*** Opening SUPPLIED INFORMATION ***

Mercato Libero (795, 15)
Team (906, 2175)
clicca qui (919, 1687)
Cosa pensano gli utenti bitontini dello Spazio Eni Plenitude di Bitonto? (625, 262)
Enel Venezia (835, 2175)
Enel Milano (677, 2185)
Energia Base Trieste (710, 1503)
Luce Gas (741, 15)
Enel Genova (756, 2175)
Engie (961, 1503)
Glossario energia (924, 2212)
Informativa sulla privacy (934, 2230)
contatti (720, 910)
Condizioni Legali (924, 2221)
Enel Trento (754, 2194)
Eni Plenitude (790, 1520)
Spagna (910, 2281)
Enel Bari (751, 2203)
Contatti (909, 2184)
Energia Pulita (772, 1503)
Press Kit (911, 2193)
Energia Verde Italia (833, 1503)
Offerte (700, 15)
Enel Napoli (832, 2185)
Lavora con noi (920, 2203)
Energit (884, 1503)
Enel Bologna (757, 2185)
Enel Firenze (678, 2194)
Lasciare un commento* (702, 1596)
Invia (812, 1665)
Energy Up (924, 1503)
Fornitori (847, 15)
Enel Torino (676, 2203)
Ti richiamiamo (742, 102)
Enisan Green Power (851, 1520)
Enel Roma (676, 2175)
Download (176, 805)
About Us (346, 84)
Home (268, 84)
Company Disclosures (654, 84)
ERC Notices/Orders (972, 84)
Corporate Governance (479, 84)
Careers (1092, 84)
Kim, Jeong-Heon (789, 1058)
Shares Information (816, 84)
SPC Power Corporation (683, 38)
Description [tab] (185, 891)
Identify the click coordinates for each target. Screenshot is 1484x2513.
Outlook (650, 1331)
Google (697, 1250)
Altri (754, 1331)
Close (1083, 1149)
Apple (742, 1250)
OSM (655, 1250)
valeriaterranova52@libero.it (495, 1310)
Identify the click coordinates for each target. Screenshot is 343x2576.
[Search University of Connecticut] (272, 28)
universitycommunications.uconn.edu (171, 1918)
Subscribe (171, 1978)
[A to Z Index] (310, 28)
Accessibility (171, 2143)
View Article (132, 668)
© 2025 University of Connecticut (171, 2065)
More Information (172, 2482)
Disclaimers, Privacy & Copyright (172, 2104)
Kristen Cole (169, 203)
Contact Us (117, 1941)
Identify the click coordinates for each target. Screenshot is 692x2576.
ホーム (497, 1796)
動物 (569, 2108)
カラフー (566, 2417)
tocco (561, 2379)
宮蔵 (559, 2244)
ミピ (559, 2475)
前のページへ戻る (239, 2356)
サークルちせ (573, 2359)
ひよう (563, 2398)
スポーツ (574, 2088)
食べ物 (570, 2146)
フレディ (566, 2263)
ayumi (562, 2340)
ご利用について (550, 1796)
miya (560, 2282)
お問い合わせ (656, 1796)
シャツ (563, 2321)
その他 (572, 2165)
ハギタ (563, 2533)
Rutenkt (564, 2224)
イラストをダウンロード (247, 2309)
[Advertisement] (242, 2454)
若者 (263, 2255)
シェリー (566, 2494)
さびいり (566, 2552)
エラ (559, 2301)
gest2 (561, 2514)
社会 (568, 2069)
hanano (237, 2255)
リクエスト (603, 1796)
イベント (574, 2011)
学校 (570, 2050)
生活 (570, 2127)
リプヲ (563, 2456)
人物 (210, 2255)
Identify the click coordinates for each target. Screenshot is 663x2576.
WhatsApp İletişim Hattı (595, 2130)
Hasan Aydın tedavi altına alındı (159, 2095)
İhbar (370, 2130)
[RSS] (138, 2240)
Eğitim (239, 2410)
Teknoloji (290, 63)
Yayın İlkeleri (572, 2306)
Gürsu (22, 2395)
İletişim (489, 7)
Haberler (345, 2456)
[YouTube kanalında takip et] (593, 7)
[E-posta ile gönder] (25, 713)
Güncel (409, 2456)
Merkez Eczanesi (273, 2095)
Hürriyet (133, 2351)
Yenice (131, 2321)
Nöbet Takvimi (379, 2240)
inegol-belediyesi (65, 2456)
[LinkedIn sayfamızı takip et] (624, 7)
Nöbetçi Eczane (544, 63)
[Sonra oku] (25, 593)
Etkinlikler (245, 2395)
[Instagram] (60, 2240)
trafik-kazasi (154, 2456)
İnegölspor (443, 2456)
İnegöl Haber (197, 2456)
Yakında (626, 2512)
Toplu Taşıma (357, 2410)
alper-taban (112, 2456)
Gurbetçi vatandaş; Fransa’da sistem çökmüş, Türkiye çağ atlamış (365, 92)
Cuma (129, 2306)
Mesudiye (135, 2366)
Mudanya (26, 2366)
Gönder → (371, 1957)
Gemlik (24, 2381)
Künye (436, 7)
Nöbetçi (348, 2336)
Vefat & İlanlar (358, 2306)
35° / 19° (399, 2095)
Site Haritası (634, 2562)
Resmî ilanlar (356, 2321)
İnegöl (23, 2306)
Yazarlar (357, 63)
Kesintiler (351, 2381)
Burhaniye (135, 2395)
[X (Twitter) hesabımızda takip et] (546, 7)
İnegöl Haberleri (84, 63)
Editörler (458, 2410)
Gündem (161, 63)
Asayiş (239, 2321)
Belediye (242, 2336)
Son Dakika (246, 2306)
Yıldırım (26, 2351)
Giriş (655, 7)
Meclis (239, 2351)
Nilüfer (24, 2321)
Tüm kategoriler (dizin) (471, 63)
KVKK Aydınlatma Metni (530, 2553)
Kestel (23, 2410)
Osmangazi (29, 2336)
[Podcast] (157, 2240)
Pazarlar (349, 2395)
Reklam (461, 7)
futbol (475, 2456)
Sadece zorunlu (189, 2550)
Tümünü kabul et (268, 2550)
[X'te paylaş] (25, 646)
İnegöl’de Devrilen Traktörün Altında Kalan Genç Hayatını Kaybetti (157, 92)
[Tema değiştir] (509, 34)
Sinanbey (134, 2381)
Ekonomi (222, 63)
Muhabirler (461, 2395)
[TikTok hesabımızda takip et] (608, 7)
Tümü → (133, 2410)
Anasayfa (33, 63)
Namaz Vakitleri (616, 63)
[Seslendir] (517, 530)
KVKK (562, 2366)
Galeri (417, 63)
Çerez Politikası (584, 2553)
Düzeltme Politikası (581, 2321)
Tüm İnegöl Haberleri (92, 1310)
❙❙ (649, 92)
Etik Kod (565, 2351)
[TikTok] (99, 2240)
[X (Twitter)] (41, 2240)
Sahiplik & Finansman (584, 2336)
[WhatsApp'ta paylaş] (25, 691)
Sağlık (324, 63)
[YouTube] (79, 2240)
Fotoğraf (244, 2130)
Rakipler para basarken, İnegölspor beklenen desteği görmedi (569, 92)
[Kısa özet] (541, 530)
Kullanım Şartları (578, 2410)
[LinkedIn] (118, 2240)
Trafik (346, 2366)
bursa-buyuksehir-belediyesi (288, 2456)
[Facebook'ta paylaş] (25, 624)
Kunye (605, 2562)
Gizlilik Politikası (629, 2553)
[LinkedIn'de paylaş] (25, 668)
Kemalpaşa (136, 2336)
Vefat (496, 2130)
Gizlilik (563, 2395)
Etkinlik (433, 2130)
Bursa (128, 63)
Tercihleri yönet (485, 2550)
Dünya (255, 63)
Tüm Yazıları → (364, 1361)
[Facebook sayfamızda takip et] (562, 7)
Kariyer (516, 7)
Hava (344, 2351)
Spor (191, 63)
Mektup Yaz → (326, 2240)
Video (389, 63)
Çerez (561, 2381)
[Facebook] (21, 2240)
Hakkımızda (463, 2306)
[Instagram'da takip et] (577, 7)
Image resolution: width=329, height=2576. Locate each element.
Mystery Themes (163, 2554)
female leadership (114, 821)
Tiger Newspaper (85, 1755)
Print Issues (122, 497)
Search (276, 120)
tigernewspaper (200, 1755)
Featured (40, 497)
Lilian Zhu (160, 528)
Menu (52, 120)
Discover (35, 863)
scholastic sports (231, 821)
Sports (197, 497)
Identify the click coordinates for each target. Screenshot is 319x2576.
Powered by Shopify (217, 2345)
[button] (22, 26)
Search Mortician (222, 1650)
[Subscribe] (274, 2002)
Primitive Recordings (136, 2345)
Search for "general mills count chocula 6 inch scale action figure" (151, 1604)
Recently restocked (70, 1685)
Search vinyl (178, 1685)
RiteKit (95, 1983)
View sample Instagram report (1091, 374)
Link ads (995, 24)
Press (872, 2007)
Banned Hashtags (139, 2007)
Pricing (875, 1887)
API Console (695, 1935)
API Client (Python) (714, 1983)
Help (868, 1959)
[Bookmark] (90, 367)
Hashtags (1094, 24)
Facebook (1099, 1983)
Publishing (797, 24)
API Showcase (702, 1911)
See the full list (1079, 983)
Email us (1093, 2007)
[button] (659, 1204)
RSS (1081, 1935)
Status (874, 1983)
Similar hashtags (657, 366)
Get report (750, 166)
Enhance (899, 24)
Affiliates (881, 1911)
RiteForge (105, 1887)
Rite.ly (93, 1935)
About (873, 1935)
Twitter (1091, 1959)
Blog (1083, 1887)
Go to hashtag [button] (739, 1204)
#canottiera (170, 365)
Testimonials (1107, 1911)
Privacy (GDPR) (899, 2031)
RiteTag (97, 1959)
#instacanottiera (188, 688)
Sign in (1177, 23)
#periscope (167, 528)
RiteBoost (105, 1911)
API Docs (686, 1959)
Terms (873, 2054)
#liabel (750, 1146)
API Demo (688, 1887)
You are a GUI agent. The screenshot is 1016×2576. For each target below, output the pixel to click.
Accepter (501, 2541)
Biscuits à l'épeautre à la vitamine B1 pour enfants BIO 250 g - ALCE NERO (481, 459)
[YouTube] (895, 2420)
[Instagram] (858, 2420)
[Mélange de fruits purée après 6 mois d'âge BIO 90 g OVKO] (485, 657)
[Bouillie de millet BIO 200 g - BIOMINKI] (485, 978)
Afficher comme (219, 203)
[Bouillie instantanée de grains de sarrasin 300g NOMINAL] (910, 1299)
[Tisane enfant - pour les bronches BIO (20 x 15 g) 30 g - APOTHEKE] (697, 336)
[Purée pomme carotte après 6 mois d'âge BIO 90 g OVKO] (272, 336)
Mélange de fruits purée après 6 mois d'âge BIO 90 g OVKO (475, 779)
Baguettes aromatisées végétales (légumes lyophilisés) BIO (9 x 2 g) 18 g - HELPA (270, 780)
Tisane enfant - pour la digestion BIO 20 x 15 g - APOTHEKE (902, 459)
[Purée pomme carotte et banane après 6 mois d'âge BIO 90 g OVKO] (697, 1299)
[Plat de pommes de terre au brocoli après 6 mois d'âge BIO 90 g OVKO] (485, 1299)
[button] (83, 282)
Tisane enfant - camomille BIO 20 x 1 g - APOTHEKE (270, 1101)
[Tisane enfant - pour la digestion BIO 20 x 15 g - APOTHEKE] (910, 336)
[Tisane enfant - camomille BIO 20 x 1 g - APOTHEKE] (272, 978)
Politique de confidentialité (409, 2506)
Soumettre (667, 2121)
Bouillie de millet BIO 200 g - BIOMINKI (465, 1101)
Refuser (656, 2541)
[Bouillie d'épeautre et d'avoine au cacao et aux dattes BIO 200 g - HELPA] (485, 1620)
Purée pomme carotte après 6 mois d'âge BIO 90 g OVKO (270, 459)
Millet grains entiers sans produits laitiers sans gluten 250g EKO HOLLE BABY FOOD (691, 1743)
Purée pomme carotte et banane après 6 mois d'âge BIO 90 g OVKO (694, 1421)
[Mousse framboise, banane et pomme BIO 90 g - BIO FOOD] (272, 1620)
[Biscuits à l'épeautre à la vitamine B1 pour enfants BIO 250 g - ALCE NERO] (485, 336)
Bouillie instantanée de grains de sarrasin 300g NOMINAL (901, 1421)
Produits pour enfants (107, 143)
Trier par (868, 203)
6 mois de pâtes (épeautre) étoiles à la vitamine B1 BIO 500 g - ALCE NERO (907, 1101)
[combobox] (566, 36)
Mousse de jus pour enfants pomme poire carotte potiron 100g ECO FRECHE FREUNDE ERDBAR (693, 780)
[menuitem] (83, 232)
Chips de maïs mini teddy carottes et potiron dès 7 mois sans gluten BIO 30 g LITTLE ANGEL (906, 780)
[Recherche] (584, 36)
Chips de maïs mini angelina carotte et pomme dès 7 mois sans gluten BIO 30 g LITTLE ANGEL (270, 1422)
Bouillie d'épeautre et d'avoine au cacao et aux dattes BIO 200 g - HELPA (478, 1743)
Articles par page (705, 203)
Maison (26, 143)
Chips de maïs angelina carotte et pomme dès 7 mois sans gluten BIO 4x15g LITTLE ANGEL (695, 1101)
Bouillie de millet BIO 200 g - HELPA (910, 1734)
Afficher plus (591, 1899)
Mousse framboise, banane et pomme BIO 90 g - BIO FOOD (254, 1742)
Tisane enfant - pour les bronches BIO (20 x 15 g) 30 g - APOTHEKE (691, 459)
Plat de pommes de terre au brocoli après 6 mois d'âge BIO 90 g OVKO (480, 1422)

*** Closing SUPPLIED INFORMATION ***

- YOUR TASK
From the records above, copy out the line with "Search (276, 120)", the line with "[Bookmark] (90, 367)", and every line between them, word for word.

- RESULT FOR THIS TASK
Search (276, 120)
tigernewspaper (200, 1755)
Featured (40, 497)
Lilian Zhu (160, 528)
Menu (52, 120)
Discover (35, 863)
scholastic sports (231, 821)
Sports (197, 497)
Identify the click coordinates for each target. Screenshot is 319x2576.
Powered by Shopify (217, 2345)
[button] (22, 26)
Search Mortician (222, 1650)
[Subscribe] (274, 2002)
Primitive Recordings (136, 2345)
Search for "general mills count chocula 6 inch scale action figure" (151, 1604)
Recently restocked (70, 1685)
Search vinyl (178, 1685)
RiteKit (95, 1983)
View sample Instagram report (1091, 374)
Link ads (995, 24)
Press (872, 2007)
Banned Hashtags (139, 2007)
Pricing (875, 1887)
API Console (695, 1935)
API Client (Python) (714, 1983)
Help (868, 1959)
[Bookmark] (90, 367)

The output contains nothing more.